Objective: Thrombolysis has been demonstrated to improve revascularization and outcome in patients with acute ischemic stroke. Many centers now apply thrombolytic therapy locally via intra-arterial infusion. One therapeutic benefit is the ability to cross soft clots with a guidewire and to perform mechanical thrombolysis. In some instances, reopened arteries reocclude as a result of either thrombosis or vasospasm. We report the use of balloon angioplasty during thrombolysis for acute stroke.
Methods: From June 1995 through June 1999, 49 patients underwent intra-arterial therapy for acute stroke. In this group, nine patients (seven men and two women) were treated with balloon angioplasty after inadequate recanalization with thrombolytic infusion. The mean age of these patients was 67.9 years. Nine matched control patients who underwent thrombolysis alone without angioplasty were chosen for comparison.
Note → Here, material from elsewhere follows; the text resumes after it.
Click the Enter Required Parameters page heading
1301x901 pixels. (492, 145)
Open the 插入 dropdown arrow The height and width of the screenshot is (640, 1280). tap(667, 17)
Results: In the group of nine patients who had angioplasty, the mean National Institutes of Health Stroke Scale score at presentation was 21.8 +/- 5.4. Four patients had residual distal occlusion after angioplasty, and one patient had a hemorrhagic conversion. Of the five patients in which recanalization was successful, none had reocclusion of the balloon-dilated vessel. The mean score at 30 days for the five survivors was 12.6 +/- 14.9, for an improvement of 7.0 +/- 14.2. Among the nine control patients, the mean score at presentation was 20.3 +/- 5.2; the mean score at 30 days for the five survivors was 19.4 +/- 7.7, for an improvement of 4.2 +/- 7.8.
Conclusion: In our experience, balloon angioplasty is a safe, effective adjuvant therapy in patients who are resistant to intra-arterial thrombolysis. The use of balloon angioplasty may prevent reocclusion in a stenotic artery and permit distal infusion of thrombolytic agents.